Here are some common reasons you might want to denormalize a database:
- Most of the frequently used queries require access to the full set of joined data.
- Most applications perform table scans when joining tables.
- Computational complexity of derived columns requires temporary tables or excessively complex queries.
- You may be able to implement constraints that could not otherwise be implemented (depending on the DBMS).
So, while normalization is usually considered a “must have” for OLTP and other transactional databases, it’s not always considered suitable for certain analytical applications.

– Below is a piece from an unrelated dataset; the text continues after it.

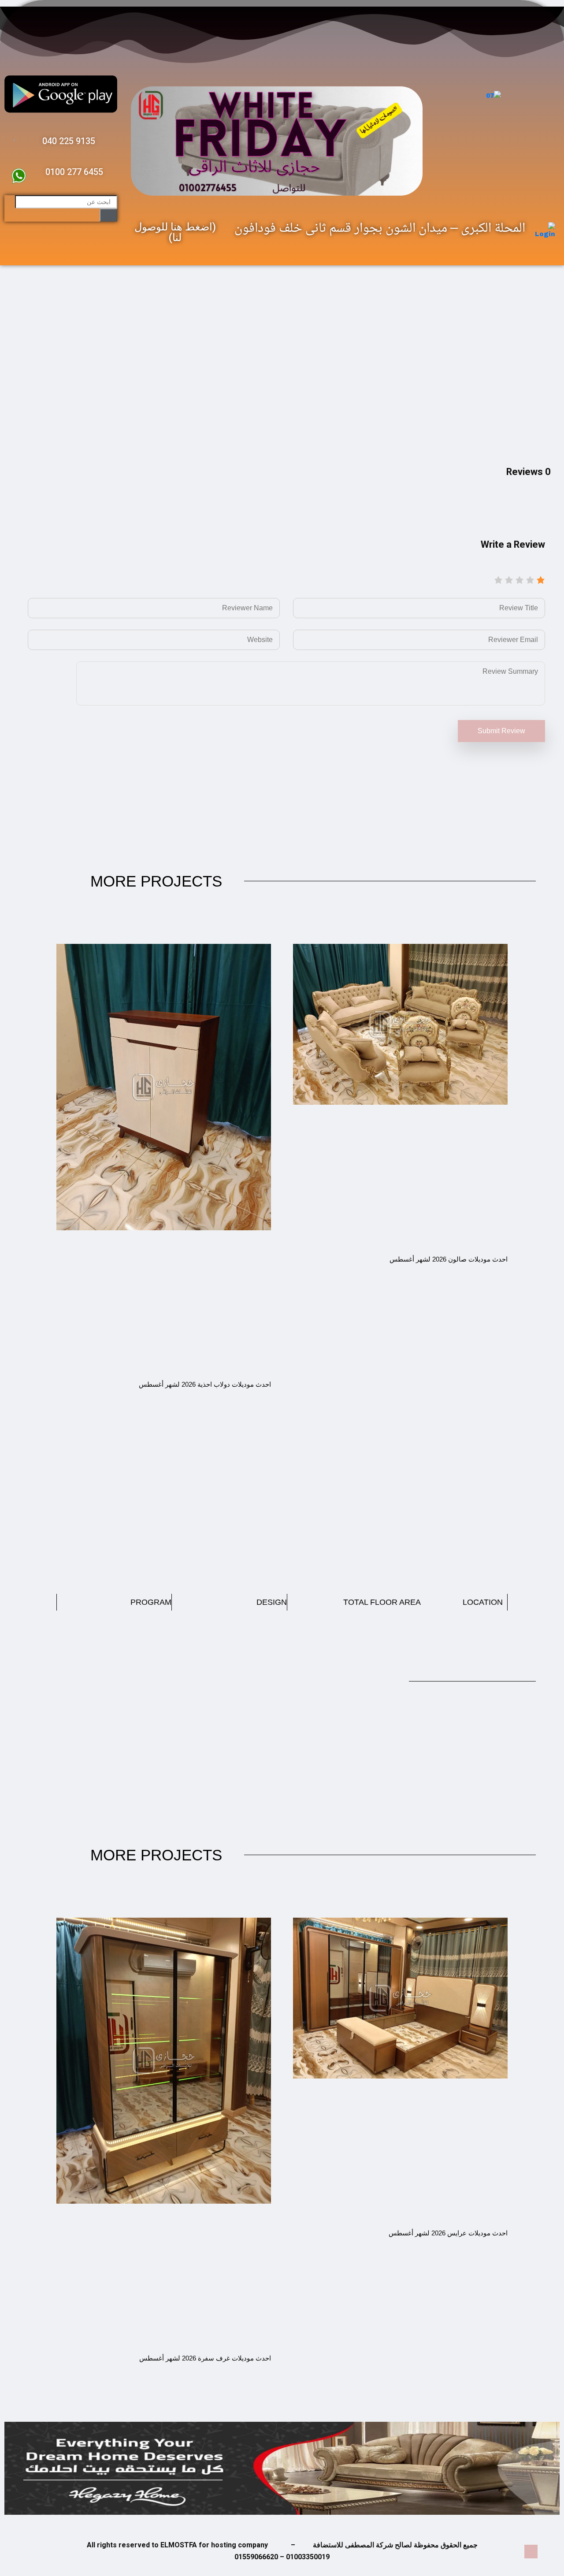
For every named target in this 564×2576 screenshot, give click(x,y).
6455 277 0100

However, some database professionals oppose the notion of denormalizing a database, claiming that it’s unnecessary and does not improve performance.
History of Normalization
- The concept of normalization was first proposed by Edgar F. Codd in 1970, when he proposed the first normal form (1NF) in his paper A Relational Model of Data for Large Shared Data Banks (this is the paper in which he introduced the whole idea of relational databases).
- Codd continued his work on normalization and defined the second normal form (2NF) and third normal form (3NF) in 1971.
- Codd then teamed up with Raymond F. Boyce to define the Boyce-Codd normal form (BCNF) in 1974.
- Ronald Fagin introduced the fourth normal form (4NF) in 1977.
- Fagin then introduced the fifth normal form (5NF) in 1979.
- Fagin then introduced the domain key normal form (DKNF) in 1981.
- Carlo Zaniolo introduced the elementary key normal form (EKNF) in 1982.
- Ronald Fagin then teamed up with Hugh Darwen and C.J. Date to produce the essential tuple normal form (ETNF) in 2012.